I think the underlying generation method of lesspass can be readily used to generate word phrases. After generating the entropy you need to consume it with words instead of single characters.

  • For this, as others already stated, you need a word list: it should be large to reduce predictability and number of generated words.
  • Variation in capitalization: you can choose to capitalize or not for each single letter of the word but that would be hard to remember. So, only 4 variations can be used: word, wORD, Word, WORD.
  • Separator character: 1 or more characters from symbols set.

For example a word from a list of 8192 (=2^13), one of 4 (=2^2) capitalization variations and one of 32 (=2^5) symbols for separator consume 20 bits or 2.25 bytes of the key generated by PBKDF. A 3 (4 resp.) word pass phrase will consume 7 (9 resp.) bytes (which could have been used to create a lesspass password around 9 (11 resp.) characters)

Edit: Since the pass phrase generated must be the same everywhere for the same parameters. Word list (or lists) has to be fixed.

I close this one
This is a feature that I will probably never implement because of low priority and not a lot of time.

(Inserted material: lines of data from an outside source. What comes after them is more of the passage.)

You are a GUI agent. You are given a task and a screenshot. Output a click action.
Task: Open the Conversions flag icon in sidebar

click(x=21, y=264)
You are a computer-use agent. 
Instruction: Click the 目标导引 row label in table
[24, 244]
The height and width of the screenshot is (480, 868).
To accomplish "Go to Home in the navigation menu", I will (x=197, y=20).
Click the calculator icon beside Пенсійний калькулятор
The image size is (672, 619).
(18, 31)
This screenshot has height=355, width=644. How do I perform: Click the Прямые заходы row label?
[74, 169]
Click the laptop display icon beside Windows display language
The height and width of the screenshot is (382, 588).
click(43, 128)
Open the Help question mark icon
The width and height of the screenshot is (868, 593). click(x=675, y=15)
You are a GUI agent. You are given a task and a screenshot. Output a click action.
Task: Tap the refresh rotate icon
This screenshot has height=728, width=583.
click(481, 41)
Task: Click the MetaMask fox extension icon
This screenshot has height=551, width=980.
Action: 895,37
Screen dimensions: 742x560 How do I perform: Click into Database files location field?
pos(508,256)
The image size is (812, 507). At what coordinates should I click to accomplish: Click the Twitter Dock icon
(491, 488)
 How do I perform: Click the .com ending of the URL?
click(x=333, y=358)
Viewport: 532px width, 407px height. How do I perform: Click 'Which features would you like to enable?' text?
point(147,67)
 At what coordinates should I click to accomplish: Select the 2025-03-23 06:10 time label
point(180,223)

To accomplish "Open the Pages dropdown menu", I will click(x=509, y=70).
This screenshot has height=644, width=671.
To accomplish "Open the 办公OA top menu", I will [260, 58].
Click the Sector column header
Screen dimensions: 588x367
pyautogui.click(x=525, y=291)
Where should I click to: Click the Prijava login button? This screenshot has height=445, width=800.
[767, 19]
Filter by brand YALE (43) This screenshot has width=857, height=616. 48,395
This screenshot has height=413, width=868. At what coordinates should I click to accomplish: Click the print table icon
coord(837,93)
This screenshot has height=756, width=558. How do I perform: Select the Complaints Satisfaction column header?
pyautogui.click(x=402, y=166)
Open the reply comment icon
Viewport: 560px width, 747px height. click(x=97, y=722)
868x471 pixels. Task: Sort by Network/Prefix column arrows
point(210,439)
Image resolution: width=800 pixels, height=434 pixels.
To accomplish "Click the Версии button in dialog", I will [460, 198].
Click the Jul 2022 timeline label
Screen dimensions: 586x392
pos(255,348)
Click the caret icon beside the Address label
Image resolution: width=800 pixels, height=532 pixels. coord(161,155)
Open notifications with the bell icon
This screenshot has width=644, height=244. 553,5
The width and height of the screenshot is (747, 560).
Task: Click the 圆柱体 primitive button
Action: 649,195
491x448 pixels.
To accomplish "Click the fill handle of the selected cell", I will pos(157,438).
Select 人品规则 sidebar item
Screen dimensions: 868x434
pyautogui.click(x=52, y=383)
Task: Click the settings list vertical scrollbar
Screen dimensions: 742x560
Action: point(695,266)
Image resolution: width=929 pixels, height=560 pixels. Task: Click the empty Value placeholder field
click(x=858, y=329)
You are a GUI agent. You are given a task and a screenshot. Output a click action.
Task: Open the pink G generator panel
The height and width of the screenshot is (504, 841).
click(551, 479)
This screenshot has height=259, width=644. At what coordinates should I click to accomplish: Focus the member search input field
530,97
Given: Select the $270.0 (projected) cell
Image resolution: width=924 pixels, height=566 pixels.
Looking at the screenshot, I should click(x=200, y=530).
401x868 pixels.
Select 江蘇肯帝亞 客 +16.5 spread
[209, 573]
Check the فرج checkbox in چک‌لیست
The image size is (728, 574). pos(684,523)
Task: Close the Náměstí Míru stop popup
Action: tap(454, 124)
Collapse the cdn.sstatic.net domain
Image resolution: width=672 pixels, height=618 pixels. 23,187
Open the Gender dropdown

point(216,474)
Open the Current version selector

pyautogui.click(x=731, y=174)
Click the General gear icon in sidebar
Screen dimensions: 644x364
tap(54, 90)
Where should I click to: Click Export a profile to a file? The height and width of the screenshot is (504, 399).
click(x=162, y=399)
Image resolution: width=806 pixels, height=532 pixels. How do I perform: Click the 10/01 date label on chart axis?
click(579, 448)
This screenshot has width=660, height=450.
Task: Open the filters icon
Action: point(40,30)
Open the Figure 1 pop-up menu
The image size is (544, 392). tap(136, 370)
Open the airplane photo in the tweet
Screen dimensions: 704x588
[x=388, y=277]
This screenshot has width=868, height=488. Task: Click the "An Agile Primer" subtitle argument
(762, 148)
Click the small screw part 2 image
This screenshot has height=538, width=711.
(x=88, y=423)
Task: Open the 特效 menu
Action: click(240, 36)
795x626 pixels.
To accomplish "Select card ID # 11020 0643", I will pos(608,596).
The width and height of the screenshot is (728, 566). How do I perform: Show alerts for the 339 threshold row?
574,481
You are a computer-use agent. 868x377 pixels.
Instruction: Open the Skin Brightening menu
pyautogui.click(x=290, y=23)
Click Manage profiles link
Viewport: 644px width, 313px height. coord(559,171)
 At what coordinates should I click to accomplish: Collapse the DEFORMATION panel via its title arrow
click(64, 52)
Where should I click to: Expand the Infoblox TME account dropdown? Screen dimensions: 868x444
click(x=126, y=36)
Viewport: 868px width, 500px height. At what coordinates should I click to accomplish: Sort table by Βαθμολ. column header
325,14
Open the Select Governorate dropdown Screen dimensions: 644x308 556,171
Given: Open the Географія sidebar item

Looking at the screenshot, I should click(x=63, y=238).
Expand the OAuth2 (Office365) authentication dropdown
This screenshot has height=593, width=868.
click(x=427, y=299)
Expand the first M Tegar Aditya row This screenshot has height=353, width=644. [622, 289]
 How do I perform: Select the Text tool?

Interesting discussion btw

Duplicated by: #523

Dice dictionaries

Have some drawbacks:

  • files have a certain weight to them, Dutch and Māori are ~90k
  • looks like they are translation from the English (no idiomatic word?)
  • mostly restricted to Latin characters (no diacritics/accentuated characters, e.g. øéàō making it harder to recognize/read some word)
  • some special characters entries

Fun Facts

The French example highlight the diversity of language :D

ileus humide diktat sbire peotte

  • ileus, medical word derivate from latin ;
  • diktat word from german
  • sbire from italian
  • peotte from venitian not so common

@edouard-lopez I close this one again please don't reopen

This feature will introduce some complexity in the ui, and I will probably never implement because of low priority and not a lot of time.

I will reopen if I found some time one day and most priorities issues are resolved

Thanks

I haven't looked over the project source code, but assume that master password is used as a seed for "random" generation of passwords, and that for a character by character password, it's just applying Math.random() or similar against a given range of values.

If that assumption is correct, substituting a character for a word from EFF-long list shouldn't be too difficult to support. There's some clear benefit identified early on in this issue for this style of password.


The justification against it beyond time of implementing it is english words may be bad UX for non-English speakers....arguably english is no more difficult to input for most users, and the existing ASCII generation is no different from that.

UI complexity is only if you were to add additional customization as one comment suggested for some reason. That's unnecessary, all lowercase words with a space delimiter(or alternative like _) should be sufficient. 5 words allows for 64 bits of entropy which is plenty with the 100k PBKDF2 iterations LessPass performs.

Only drawback is RNG isn't really meeting best practice for word selection, but that'd be an issue with RNG and LessPass in general, especially with the deterministic generation, but that's what users are choosing LessPass for. AFAIK that's mostly remedied by the user generating a master password with a better source for RNG.